The last two bits select from one of four behaviors on the TOS bus:

  1. Enable buffer from ROM to TOS bus
  2. NAND result is on bus
  3. ADD result is on bus
  4. JumpIf0 is performed

This covers the rest of the CPU's concerns. Though it doesn't impact the TOS bus, including our conditional Jump flag here makes sense–we perform a jump if the value in TOS is 0!

Putting this all together as a graph:

Opcode format for the TOM-1:
    7        6        5        4        3        2        1        0
| DR_SEL | DR_UP  | DR_CCK | TOS_EN |STACKb_1|STACKb_2| TOSb_1 | TOSb_2 |


A new opcode is read clock cycle, and it cleanly describes the behavior for that cycle of a) both of the stack address counters, b) whether TOS is an operand in ALU calculations, c) the behavior of the stack bus, and d) the behavior of the TOS bus, which is written to TOS on even cycles.
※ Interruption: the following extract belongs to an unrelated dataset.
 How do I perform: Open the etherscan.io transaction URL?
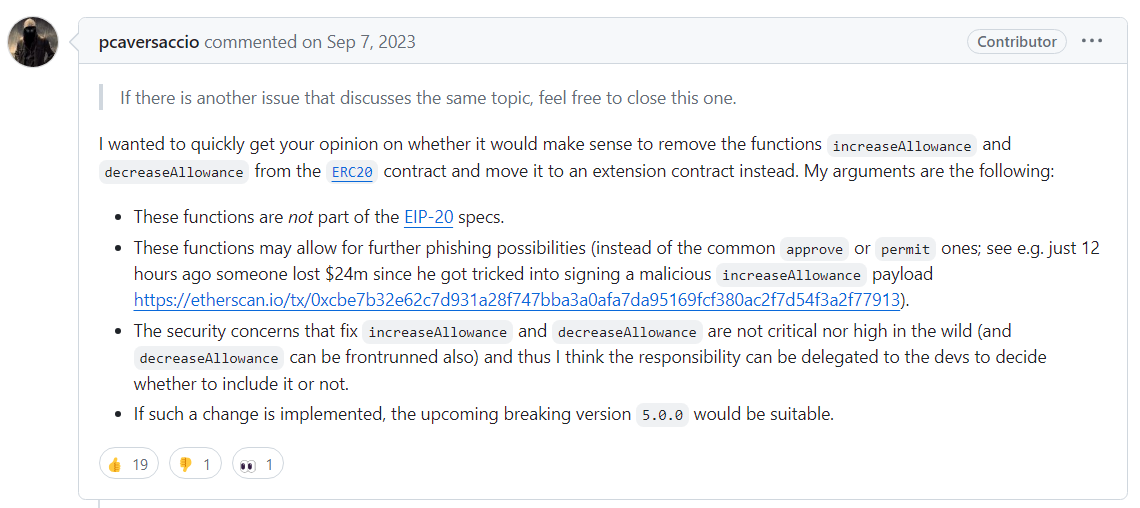(x=518, y=299)
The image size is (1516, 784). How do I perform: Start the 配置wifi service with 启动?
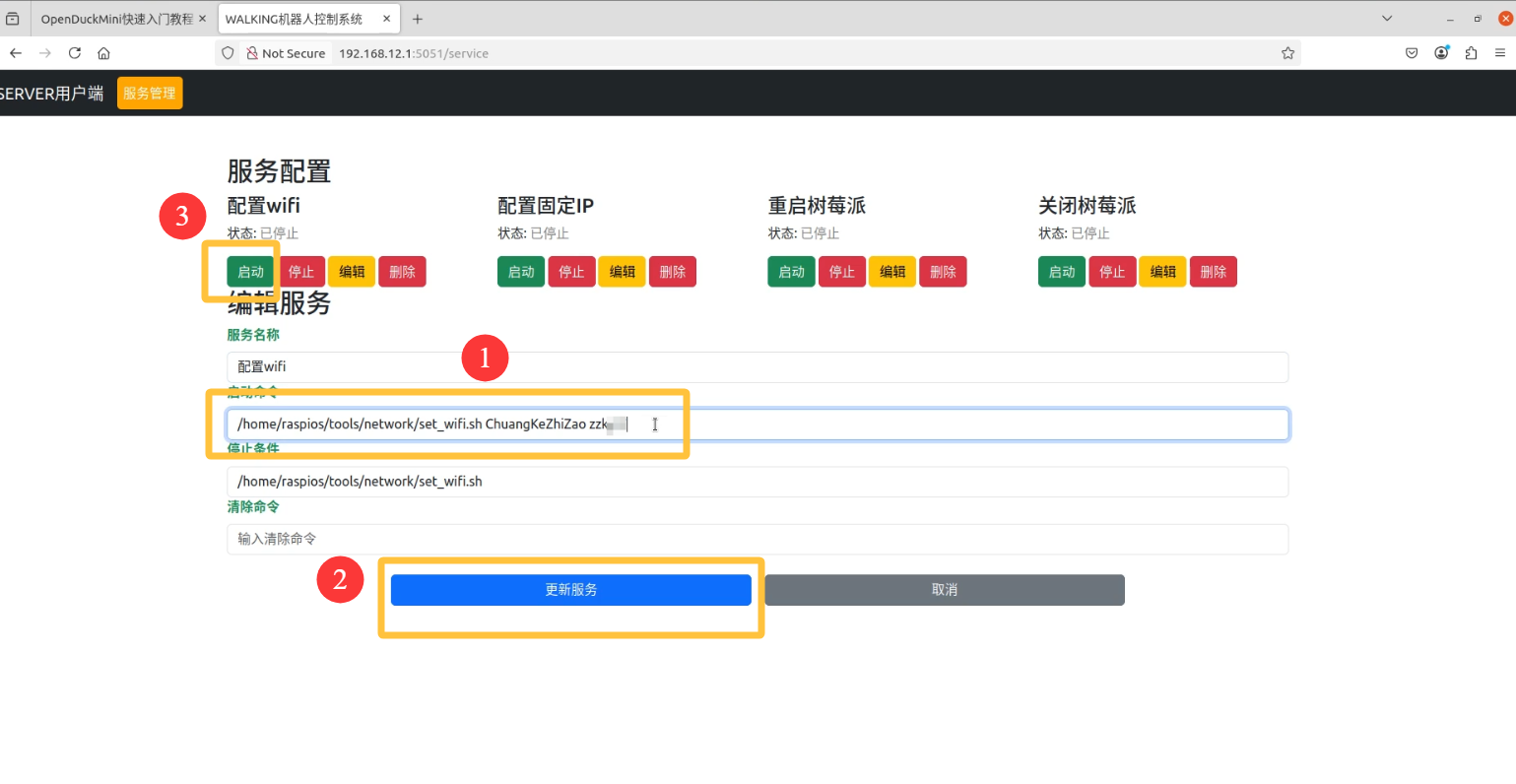click(251, 272)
I have to go back and clean up the old signals in my Python code, but this should make it easier to know for each opcode a) which part of the circuit is affected by each flag and b) for what reason.
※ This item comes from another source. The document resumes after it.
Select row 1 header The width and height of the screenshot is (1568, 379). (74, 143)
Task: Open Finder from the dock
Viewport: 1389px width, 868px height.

Comparing this to the more compact #Microcode-less TTL CPU, here are my takeaways:

A note about expandability

On this last point: once I felt satisfied with the basic TOM-1 design, I went back to investigate how to add I/O to the system. It's fairly trivial to hook up a latch or a bidirectional latch to the TOS bus, and at first I thought about implementing a single 3:8 decoder to select all these different operations: ADD, NAND, IN, OUT, etc. But! Because this is a stack machine, there are some harsh tradeoffs to this design. If you are trying to stream data fast, it must come through TOS by popping off the stack. But the stack is limited to 256 bytes, which is partly consumed by program code already. Whereas RAM is plentiful if the CY62256 is used (32K values).

After rethinking the decoder design, I considered how a 2:4 decoder would work, and realized that the arbitrary TTL gates and ad-hoc wires I'd been using (e.g. "STACK_W_nR") might be more intuitive if they were just a decoding. However, 2:4 is a small number of options to decode to and it still limits what can be done with the RAM device connected to the stack bus. Taking the above encoding and adding onto that an "input" or "output" operation using the available bits seems unlikely. But! Every RAM write and read shares a common input value for its operation: its address. And the maximum address of the CY62256 is only 15 bits. So A16 might become the ninth decoder bit I need. 😂 Similarly, we might be able to implement HALT by jumping to an odd address.